WHAT TO PRODUCE: Copy the lines of the listing below word for word, starting at the line that contains "Where should I" and ending with the last line of the listing, both included.

◆ ◆ ◆ ◆ ◆

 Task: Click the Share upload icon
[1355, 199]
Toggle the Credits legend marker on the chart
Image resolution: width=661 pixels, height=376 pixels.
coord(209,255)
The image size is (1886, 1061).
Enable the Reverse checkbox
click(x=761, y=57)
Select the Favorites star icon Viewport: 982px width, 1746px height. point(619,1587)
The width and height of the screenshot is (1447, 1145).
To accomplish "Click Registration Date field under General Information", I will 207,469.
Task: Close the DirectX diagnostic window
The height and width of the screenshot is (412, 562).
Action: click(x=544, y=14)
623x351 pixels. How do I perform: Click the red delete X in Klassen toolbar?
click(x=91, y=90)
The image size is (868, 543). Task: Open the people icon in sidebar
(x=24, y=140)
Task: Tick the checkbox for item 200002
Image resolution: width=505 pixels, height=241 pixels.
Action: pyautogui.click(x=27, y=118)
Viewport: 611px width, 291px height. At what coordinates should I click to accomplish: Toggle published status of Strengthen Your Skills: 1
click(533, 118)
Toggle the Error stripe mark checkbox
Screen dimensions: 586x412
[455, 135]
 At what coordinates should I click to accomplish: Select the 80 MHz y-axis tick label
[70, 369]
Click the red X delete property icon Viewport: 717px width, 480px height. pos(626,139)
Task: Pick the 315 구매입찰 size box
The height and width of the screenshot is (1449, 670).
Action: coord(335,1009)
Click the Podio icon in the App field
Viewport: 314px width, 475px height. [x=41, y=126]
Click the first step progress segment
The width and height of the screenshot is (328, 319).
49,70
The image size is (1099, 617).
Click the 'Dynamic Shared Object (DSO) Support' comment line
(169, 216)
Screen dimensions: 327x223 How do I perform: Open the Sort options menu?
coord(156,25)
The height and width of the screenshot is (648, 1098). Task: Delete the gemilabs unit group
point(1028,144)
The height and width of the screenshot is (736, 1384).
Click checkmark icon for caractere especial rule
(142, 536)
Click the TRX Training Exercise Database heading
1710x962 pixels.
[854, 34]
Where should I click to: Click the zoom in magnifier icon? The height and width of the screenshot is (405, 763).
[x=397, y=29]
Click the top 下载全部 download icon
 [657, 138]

◆ ◆ ◆ ◆ ◆

EXERCISE ANSWER:
Where should I click to: Click the zoom in magnifier icon? The height and width of the screenshot is (405, 763).
[x=397, y=29]
Click the top 下载全部 download icon
 [657, 138]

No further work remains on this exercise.